Como especialistas en la instalación y reparación de sistemas de aire acondicionado en Majadahonda queremos responder a una duda que muchas veces surge a nuestros clientes. Personas que se preguntan si, en caso de colocar suelo radiante en casa, este podrá ayudar a combatir el calor en verano. 

Es común que, al hablar de  suelos radiantes, se piense sólo en calefacción. Sin embargo, esta instalación también puede servir como una interesante herramienta de refrigeración, haciendo posible disfrutar de un ambiente climatizado durante el verano.

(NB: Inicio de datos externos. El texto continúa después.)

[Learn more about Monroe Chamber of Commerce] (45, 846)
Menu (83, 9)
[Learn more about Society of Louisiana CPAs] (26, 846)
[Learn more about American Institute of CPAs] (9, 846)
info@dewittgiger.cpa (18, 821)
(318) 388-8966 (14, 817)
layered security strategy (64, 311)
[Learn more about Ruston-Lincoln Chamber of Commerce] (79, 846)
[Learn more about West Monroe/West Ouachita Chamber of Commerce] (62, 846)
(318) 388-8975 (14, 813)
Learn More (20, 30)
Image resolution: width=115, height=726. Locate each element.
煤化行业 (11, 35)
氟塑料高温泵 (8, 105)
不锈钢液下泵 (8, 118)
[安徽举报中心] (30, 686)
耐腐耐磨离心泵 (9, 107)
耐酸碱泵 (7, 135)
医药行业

El funcionamiento de los suelos radiantes

Se distribuyen una serie de tubos por el suelo de la zona donde se quiera controlar la temperatura. Tubos elaborados en un tipo especial de polietileno: el polietubileno. El siguiente paso es colocar otra capa sobre los tubos, el mortero autonivelante.

Terminadas las conexiones, los tubos se conectan a la fuente de calor para que circule el agua. Si lo que se quiere es dar calor, tendrá que estar a  unos 30-45 grados. Este mecanismo de calefacción funciona en cualquier tipo de superficie plana, además de en suelos, también se puede instalar sobre las paredes. 

Los suelos radiantes, útiles también para combatir el calor 

Los suelos radiantes, además de para calentar, también tiene potencial para enfriar los espacios. Se trata solo de hacer circular agua fría en lugar de agua caliente por los tubos.

Para ello, la fuente de agua se conecta a un mecanismo de enfriamiento o dispositivo de aerotermia. Como ves, con Air Master  puedes aprovechar el mismo sistema de climatización en ambos sentidos.

Ventajas de los suelos radiantes fríos

  • Consumo bajo.
  • Mantenimiento sencillo. 
  • No es contaminante. 
  • Mejora la salubridad del aire. 
  • No se ven. 
  • Son silenciosos. 

En definitiva, queremos dejar claro que los suelos radiantes no solo sirven para calentar espacios y que la instalación de este mecanismo requiere de la intervención de profesionales. Habrá que retirar el piso, instalar los suelos y volver a colocarlo. Lo más recomendable es instalarlos en el proceso de construcción de un edificio. Se pueden instalar en todo tipo de suelos pero en los de cerámica o microcemento, al ser transmisores térmicos, darán mejor resultado.